According to the information, Franklin, as superintendent and on behalf of the Greenville Public Schools (GPS), conspired with Edna Goble, on behalf of Teach Them to Read (TTR), to enter into various contracts whereby GPS would pay TTR approximately $1.4M and in return Goble would make payments to Franklin and various creditors on Franklin's behalf.
"The taxpayers of Mississippi will not tolerate any misuse of taxpayers' funds, but especially when it involves our school children, the future of our state," said State Auditor Stacey Pickering. "Dr. Franklin's actions directly impacted students in the Greenville Public School System, and he must be held accountable for his actions."
Felicia C. Adams, United States Attorney for the Northern District of Mississippi, stated: "Dr. Franklin's actions harmed the integrity of our public school system and impacted some of our most vulnerable citizens, the children of the Greenville Public School District. When officials abuse the public trust, our office will remain steadfast in prosecuting these individuals and ultimately ensuring that justice is served."
Franklin was released on a $5,000 bond pending sentencing, which will take place following the completion of a presentence report. At sentencing, he faces a maximum possible penalty of not more than twenty-five years in prison, not more than $750,000 in fines, and restitution in the amount of loss.

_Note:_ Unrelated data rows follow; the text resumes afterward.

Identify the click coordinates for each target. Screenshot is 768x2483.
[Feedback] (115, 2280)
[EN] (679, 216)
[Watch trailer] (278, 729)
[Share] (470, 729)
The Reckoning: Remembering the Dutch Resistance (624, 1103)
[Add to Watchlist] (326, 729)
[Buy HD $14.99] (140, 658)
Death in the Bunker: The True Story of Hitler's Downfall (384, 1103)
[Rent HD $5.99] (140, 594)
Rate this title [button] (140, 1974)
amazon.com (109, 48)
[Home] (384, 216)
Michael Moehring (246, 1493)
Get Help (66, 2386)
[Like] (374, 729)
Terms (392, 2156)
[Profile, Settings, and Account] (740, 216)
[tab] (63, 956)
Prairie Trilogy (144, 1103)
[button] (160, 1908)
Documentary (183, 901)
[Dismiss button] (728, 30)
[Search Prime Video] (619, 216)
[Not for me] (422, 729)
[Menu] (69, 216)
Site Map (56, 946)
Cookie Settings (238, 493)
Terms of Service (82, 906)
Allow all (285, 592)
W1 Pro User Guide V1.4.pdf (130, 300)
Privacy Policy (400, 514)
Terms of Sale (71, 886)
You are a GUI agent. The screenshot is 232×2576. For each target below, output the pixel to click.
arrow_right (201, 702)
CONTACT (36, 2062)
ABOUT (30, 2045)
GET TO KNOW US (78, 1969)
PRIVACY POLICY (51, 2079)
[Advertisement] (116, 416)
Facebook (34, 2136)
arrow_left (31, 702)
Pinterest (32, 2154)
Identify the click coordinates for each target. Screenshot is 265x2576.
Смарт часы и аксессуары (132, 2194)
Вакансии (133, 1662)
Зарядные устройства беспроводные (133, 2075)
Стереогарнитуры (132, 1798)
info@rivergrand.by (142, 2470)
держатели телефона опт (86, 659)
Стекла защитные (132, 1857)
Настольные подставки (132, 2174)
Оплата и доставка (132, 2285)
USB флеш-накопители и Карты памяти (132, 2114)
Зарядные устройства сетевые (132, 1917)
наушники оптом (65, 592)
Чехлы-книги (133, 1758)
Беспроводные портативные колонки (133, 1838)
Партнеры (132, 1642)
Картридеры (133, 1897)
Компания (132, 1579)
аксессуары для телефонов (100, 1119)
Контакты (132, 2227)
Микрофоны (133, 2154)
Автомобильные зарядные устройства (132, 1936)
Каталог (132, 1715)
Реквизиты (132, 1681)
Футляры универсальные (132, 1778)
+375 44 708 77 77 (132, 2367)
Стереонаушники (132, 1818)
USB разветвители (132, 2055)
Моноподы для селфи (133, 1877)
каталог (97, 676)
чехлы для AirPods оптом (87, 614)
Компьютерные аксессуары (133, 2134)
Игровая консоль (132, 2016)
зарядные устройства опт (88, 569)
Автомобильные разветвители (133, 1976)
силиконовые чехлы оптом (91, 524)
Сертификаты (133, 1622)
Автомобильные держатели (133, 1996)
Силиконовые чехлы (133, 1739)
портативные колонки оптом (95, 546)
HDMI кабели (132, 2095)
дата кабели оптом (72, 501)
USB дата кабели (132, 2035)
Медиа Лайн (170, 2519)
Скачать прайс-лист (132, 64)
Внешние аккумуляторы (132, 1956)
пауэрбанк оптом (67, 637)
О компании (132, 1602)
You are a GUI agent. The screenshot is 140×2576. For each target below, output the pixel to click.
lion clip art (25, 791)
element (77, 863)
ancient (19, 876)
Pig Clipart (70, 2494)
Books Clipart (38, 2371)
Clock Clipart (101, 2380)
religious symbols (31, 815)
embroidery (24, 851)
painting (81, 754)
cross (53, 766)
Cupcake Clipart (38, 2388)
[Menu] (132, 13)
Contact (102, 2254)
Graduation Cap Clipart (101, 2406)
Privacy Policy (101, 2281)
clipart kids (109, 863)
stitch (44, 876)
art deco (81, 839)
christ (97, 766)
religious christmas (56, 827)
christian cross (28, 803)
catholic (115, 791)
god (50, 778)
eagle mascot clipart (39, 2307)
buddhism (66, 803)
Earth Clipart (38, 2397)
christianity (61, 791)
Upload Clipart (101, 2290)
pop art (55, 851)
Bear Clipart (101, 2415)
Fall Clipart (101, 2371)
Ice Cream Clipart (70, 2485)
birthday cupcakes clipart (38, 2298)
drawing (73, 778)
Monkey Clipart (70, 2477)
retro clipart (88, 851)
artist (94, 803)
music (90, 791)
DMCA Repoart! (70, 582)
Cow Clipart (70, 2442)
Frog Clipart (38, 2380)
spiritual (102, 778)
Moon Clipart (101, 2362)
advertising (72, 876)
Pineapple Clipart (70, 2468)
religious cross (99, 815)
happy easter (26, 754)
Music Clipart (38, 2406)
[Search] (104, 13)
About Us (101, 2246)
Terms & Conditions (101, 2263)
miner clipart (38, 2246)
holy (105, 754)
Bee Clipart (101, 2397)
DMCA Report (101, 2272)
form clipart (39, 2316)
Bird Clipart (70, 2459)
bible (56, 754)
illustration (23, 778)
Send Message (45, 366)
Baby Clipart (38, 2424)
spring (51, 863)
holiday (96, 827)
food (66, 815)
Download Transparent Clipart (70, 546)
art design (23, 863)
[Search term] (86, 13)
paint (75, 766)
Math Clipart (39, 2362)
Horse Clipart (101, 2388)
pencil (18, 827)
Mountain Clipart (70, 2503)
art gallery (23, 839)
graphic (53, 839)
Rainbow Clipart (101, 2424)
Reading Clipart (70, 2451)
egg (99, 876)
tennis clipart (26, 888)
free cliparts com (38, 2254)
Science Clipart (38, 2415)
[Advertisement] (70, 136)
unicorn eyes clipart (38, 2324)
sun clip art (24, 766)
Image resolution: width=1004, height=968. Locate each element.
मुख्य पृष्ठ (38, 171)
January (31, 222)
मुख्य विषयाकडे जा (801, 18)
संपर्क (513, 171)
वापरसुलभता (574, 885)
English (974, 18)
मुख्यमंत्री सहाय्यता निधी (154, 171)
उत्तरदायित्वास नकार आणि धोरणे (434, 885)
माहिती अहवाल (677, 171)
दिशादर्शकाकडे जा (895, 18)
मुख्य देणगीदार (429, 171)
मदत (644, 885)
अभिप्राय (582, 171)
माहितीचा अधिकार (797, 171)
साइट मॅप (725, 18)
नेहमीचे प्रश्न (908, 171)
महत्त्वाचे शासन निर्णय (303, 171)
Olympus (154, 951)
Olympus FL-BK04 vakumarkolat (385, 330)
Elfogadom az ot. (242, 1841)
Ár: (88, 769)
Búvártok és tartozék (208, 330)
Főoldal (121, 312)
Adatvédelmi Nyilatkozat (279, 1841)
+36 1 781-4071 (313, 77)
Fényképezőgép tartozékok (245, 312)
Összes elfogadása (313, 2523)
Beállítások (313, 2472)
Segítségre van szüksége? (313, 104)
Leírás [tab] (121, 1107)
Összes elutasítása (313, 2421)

"Today's action shows that this former school superintendent not only knowingly and willfully abused his position of trust for personal gain, but did so at the expense of the children he promised to serve. That is unacceptable," said Yessyka Santana, Special Agent in Charge of the U.S. Department of Education Office of Inspector General Southeastern Regional Office. "Deservedly, Mr. Franklin will now be held accountable for cheating Mississippi's students."
This case was investigated by the Mississippi State Auditor's Office and the United States Department of Education and is being prosecuted by Assistant United States Attorneys John Marshall Alexander and Clayton A. Dabbs.